Try it: In the entries below, the lines from the one with "Click the minus icon next to Mip级别" through the one with "The height and width of the screenshot is (659, 352)." are to be copied exactly; both ends count.

Dataset extract:
----------------

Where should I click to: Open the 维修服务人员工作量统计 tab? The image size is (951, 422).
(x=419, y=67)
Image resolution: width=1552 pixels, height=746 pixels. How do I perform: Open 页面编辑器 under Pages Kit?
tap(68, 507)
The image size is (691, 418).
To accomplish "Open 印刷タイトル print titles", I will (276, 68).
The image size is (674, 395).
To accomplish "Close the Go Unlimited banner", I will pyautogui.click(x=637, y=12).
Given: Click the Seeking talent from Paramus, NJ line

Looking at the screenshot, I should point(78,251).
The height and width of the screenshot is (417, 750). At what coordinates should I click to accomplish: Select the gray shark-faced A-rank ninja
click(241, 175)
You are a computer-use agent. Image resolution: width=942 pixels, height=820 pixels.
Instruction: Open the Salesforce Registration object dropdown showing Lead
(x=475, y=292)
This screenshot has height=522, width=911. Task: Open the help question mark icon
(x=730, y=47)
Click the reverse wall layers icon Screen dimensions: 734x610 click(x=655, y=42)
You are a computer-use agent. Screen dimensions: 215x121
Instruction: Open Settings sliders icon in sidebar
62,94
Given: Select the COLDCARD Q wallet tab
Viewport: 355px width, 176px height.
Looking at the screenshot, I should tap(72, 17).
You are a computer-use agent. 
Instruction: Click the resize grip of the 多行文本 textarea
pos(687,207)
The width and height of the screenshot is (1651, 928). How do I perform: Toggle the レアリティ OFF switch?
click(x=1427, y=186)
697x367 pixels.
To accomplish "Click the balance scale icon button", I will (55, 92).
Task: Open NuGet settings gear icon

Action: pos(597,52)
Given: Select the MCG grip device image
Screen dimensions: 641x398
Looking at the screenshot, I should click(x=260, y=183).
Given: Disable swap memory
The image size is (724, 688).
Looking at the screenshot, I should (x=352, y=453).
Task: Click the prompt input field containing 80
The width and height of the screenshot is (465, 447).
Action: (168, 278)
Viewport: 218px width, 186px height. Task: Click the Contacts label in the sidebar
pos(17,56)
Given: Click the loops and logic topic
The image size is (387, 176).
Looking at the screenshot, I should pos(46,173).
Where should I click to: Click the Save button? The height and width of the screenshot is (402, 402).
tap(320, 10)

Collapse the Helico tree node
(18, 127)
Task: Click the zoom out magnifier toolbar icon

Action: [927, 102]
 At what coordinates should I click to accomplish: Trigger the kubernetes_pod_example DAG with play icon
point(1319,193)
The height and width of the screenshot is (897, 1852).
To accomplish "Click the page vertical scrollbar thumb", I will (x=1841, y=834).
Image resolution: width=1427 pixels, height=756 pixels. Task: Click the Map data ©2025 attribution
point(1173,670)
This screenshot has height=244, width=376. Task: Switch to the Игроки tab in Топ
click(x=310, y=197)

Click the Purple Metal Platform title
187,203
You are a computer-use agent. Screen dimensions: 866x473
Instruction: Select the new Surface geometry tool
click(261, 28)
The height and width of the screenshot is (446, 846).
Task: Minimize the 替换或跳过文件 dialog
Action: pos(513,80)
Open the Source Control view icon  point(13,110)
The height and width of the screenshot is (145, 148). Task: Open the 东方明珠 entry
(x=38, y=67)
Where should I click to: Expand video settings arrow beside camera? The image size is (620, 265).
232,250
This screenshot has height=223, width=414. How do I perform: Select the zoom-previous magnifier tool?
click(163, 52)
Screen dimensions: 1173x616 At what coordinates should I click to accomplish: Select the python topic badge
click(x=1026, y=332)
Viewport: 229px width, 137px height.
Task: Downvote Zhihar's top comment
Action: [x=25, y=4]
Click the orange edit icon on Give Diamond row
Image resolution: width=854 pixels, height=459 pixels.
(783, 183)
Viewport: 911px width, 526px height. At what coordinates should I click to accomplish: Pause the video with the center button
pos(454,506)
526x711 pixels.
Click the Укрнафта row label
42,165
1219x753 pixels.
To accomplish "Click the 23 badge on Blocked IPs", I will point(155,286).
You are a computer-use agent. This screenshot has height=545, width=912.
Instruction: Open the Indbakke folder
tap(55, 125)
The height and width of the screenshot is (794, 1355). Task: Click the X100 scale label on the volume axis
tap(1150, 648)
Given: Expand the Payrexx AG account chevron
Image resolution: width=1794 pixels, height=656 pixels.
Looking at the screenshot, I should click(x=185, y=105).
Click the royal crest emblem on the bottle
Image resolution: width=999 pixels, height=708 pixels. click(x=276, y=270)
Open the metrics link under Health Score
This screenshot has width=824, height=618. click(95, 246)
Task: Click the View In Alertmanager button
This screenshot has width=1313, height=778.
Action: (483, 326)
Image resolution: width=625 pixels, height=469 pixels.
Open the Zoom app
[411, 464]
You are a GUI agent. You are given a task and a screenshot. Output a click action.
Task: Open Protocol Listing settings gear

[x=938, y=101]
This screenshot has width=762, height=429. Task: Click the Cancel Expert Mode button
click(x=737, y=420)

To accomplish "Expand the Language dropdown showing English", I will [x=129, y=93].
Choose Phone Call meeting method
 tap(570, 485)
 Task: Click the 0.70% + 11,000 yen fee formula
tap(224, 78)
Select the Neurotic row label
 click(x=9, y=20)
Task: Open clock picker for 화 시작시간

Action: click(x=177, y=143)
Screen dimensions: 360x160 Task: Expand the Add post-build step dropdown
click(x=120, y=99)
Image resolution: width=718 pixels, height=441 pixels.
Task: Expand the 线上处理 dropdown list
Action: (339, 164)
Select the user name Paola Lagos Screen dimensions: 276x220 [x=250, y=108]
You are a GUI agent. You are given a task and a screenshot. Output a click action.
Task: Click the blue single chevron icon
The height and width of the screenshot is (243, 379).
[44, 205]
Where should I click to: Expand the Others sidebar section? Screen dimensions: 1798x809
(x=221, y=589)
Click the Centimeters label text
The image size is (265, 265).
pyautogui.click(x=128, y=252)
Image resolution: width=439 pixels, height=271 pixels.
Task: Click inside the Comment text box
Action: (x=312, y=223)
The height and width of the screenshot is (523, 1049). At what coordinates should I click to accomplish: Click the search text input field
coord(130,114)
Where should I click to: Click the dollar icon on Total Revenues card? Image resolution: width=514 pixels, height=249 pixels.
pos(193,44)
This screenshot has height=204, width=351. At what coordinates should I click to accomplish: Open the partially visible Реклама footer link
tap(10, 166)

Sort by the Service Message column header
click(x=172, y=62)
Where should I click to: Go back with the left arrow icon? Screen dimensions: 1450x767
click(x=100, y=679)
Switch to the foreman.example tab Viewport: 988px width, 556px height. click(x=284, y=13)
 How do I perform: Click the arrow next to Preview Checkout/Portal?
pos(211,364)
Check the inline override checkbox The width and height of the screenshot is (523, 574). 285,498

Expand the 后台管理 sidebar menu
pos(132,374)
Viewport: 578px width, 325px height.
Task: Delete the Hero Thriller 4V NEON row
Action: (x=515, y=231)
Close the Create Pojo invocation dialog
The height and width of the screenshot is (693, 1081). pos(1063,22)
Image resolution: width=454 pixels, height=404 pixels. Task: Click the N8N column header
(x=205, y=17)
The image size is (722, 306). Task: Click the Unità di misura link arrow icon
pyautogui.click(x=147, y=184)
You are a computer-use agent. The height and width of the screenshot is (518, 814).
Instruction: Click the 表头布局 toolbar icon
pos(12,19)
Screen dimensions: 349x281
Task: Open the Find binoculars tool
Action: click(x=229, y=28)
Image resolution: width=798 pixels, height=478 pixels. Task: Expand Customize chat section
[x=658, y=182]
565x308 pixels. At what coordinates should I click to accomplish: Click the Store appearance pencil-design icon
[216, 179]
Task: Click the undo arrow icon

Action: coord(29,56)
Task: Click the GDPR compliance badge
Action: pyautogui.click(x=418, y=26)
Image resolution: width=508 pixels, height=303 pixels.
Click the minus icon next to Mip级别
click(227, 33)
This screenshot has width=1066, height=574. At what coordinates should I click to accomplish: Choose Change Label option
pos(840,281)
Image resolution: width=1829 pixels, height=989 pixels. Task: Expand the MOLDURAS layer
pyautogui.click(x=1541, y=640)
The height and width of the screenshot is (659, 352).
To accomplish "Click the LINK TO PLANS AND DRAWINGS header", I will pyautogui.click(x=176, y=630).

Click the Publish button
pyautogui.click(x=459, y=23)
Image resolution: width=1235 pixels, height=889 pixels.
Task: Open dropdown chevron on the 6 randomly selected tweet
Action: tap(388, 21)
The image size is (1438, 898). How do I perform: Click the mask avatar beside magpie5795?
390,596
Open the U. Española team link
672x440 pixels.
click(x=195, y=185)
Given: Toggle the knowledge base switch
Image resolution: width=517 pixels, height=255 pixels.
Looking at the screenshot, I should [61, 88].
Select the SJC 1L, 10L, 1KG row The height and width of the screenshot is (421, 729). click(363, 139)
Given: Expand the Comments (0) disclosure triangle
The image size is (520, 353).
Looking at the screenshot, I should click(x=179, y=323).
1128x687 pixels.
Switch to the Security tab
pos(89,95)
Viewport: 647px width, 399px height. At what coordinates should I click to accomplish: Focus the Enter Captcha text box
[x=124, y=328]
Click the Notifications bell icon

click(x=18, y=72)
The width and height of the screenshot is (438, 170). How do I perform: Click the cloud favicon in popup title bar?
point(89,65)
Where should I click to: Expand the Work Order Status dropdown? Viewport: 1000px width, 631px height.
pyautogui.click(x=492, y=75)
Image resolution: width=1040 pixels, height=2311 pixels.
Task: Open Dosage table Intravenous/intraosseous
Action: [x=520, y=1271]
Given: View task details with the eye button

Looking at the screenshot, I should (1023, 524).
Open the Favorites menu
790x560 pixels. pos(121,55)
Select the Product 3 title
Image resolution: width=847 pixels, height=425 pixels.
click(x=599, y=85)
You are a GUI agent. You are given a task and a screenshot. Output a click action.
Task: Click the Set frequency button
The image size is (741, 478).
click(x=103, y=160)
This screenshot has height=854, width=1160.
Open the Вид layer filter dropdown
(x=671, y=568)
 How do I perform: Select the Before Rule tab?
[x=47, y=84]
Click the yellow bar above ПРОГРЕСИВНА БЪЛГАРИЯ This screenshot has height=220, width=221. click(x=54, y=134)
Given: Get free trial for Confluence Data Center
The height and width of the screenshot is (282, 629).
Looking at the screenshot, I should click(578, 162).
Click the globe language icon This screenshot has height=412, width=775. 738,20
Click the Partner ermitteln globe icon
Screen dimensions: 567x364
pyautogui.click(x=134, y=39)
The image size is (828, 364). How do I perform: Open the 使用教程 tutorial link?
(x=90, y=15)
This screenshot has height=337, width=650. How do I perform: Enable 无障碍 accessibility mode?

----------------

Exercise answer:
Click the minus icon next to Mip级别
click(227, 33)
This screenshot has width=1066, height=574. At what coordinates should I click to accomplish: Choose Change Label option
pos(840,281)
Image resolution: width=1829 pixels, height=989 pixels. Task: Expand the MOLDURAS layer
pyautogui.click(x=1541, y=640)
The height and width of the screenshot is (659, 352).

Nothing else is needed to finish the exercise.